TASK STATEMENT: Set down each line of the listing below with no changes.

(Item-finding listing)
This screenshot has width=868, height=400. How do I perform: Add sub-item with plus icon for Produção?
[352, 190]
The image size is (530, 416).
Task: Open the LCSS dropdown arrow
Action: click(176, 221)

RESULT FOR THIS EXERCISE:
This screenshot has width=868, height=400. How do I perform: Add sub-item with plus icon for Produção?
[352, 190]
The image size is (530, 416).
Task: Open the LCSS dropdown arrow
Action: click(176, 221)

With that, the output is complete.